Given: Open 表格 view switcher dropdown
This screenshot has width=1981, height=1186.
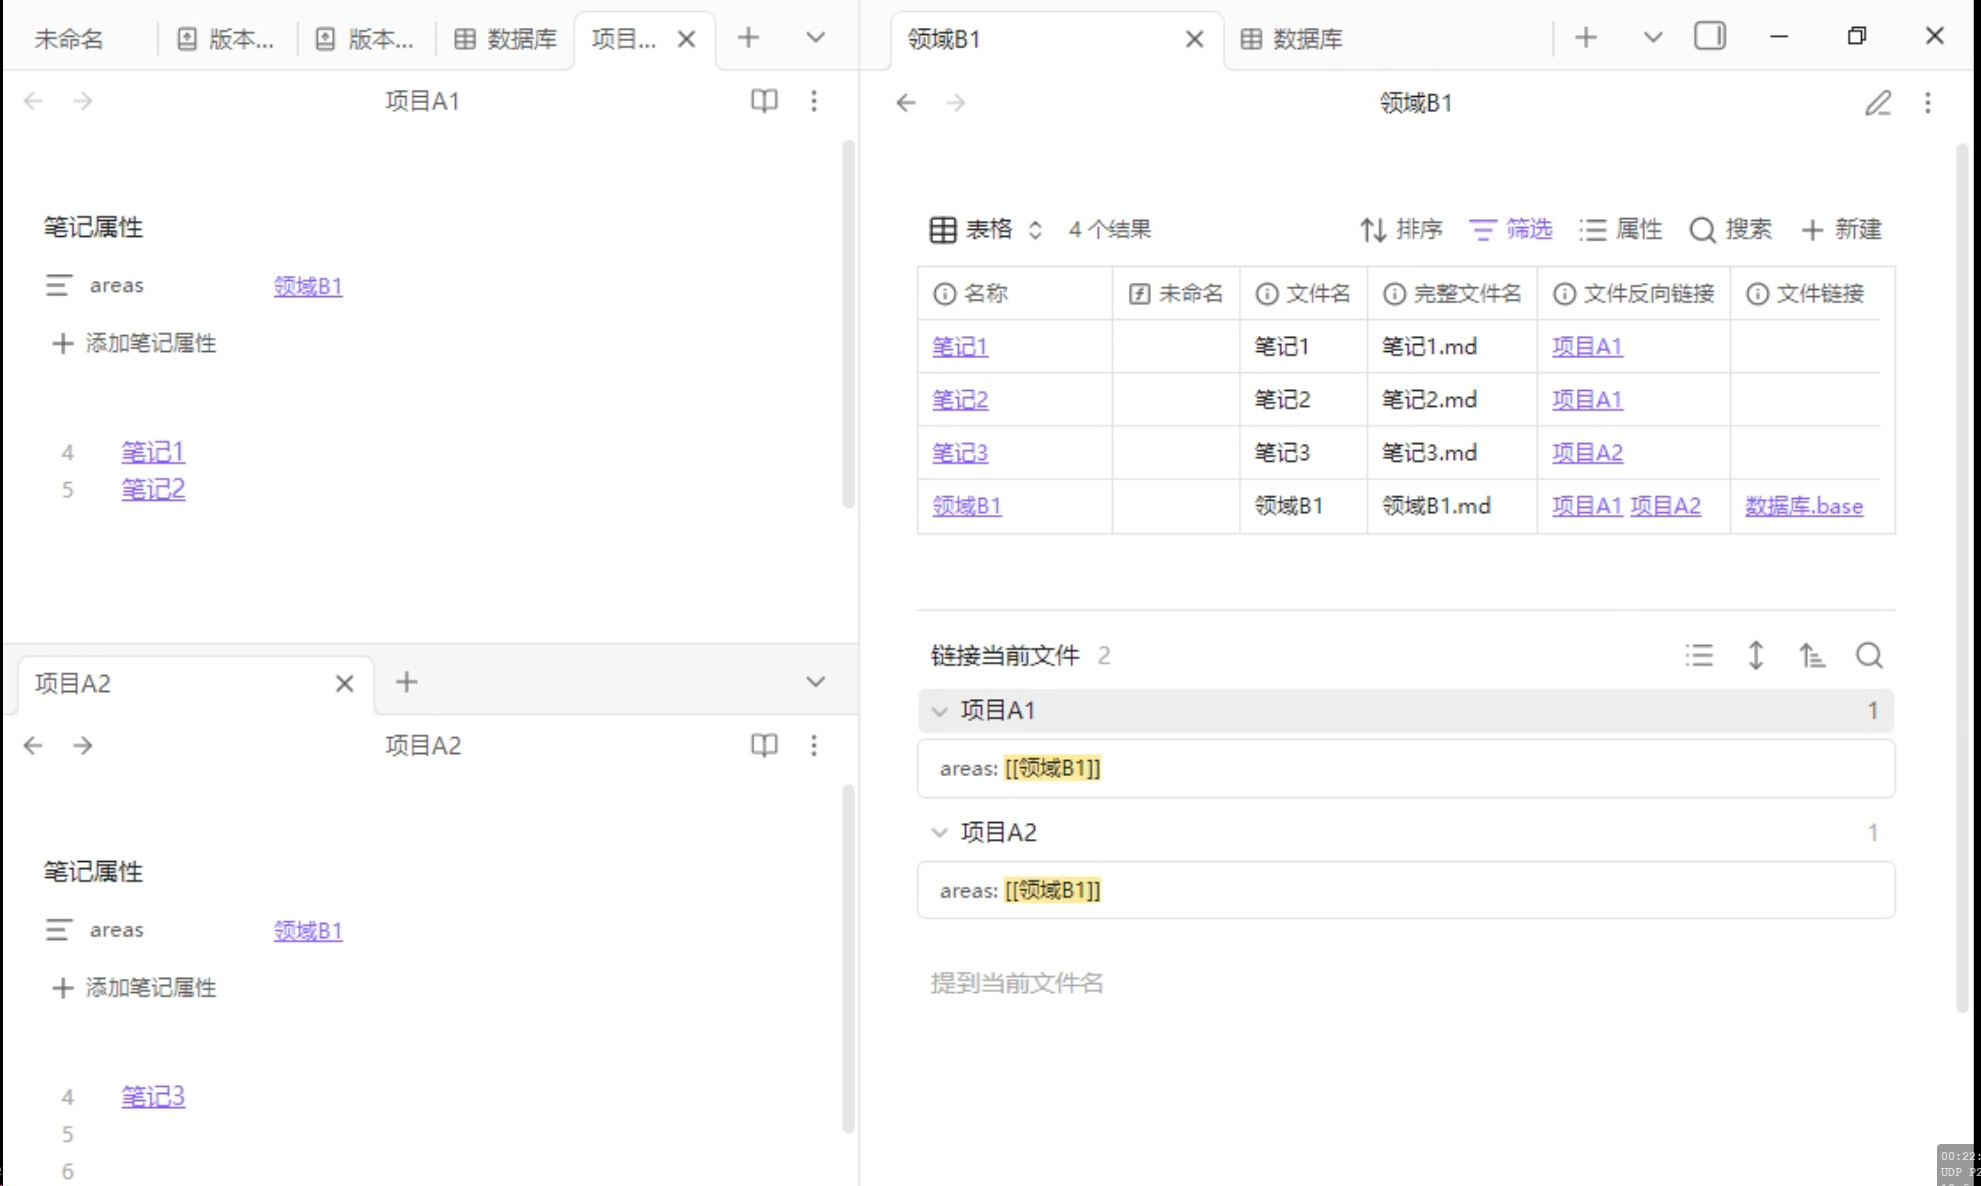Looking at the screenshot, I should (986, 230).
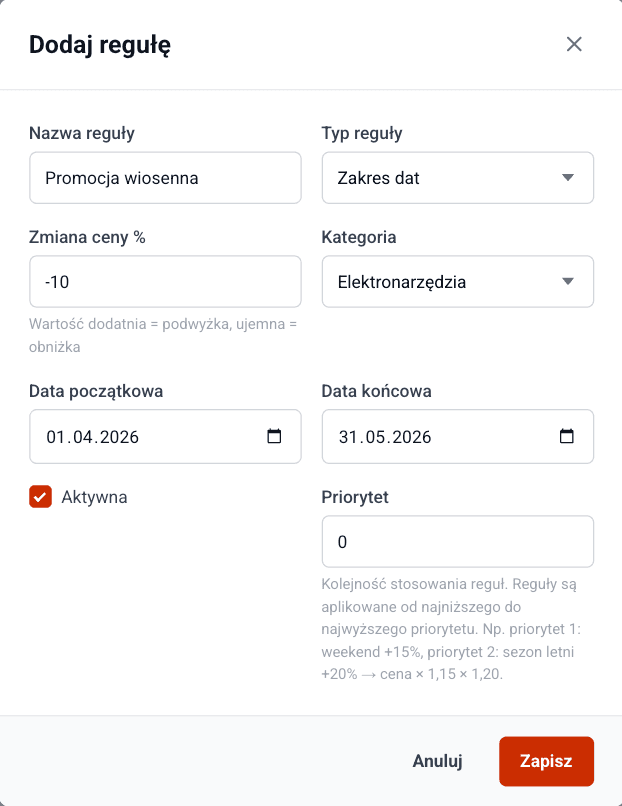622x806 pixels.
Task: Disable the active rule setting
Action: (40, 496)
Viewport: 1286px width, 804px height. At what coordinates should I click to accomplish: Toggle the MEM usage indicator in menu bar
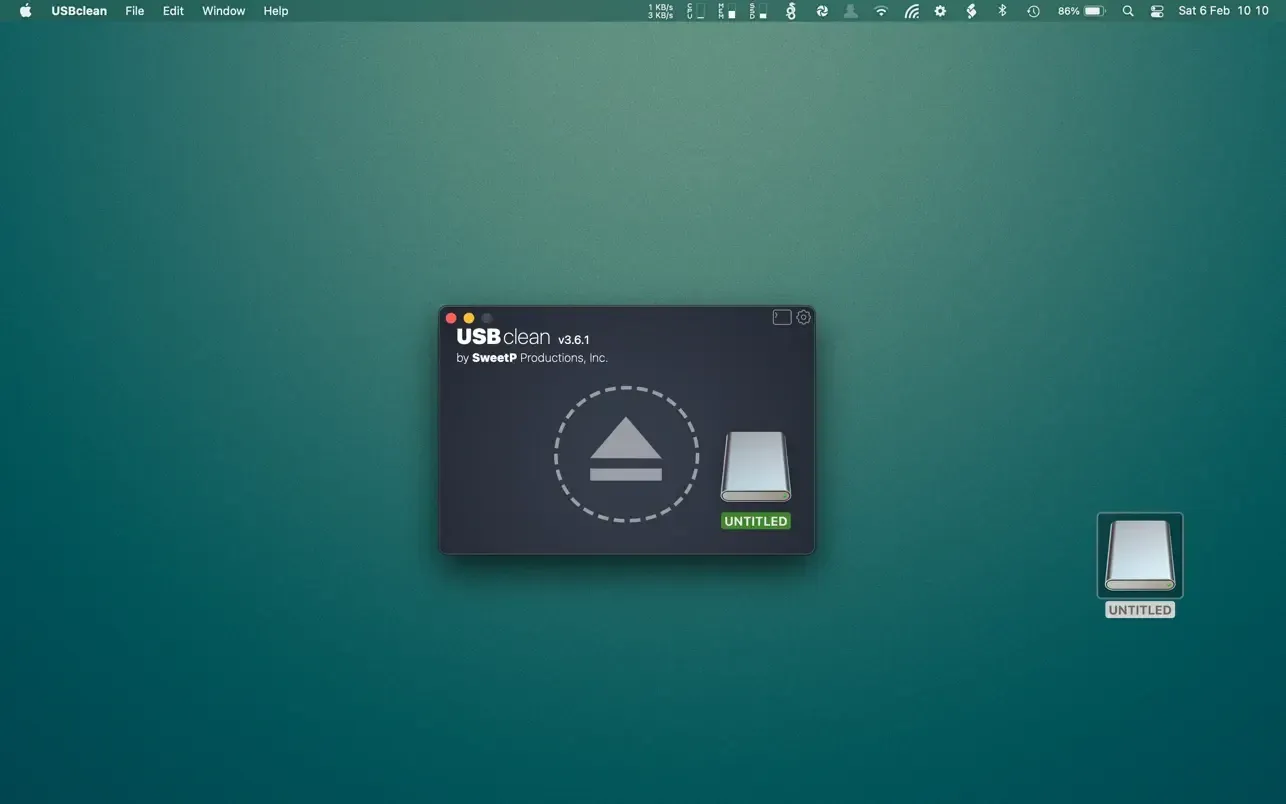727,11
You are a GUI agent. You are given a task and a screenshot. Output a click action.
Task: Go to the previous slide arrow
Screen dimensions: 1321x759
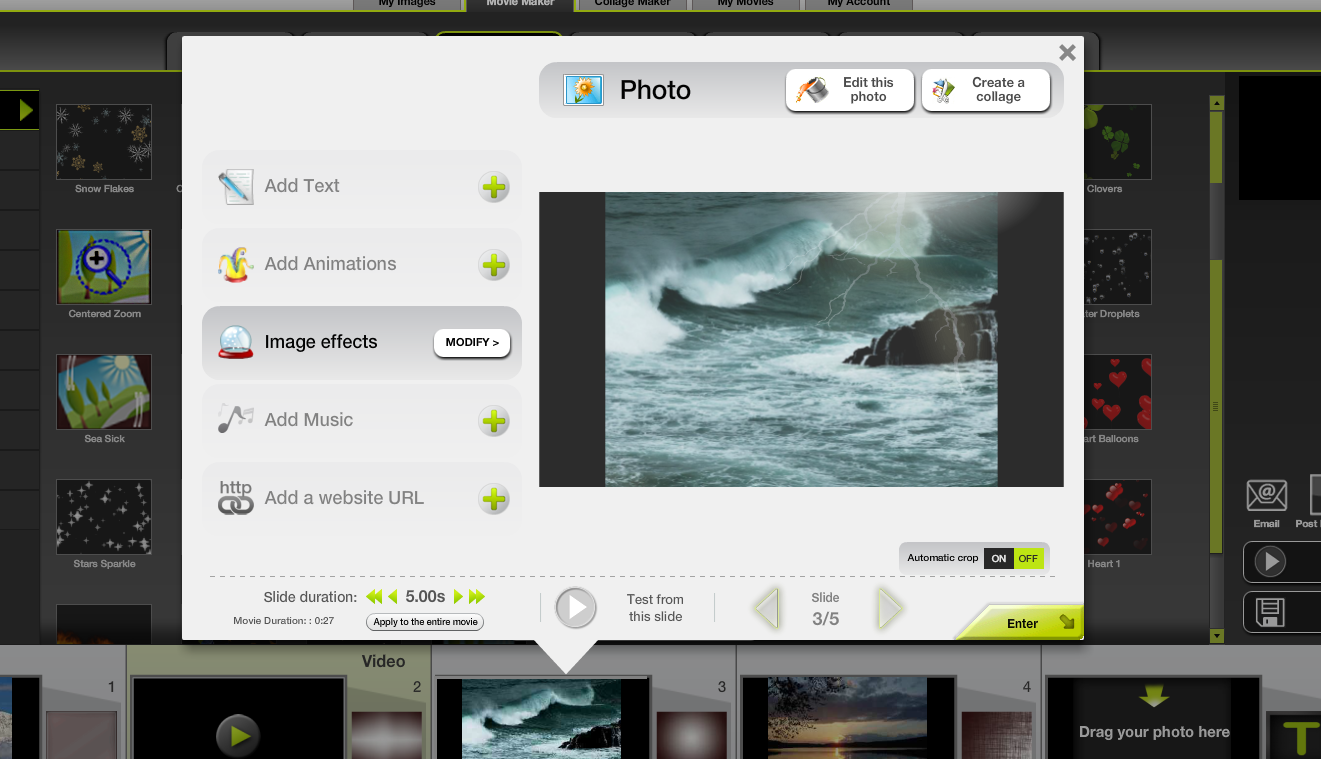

### WORK TASK
Restate the material above word for word, omitting the pictures.

### WRITTEN ANSWER
Given: Open 表格 view switcher dropdown
This screenshot has width=1981, height=1186.
Looking at the screenshot, I should (986, 230).
622x806 pixels.
Task: Disable the active rule setting
Action: (40, 496)
Viewport: 1286px width, 804px height. At what coordinates should I click to accomplish: Toggle the MEM usage indicator in menu bar
727,11
You are a GUI agent. You are given a task and a screenshot. Output a click action.
Task: Go to the previous slide arrow
Screen dimensions: 1321x759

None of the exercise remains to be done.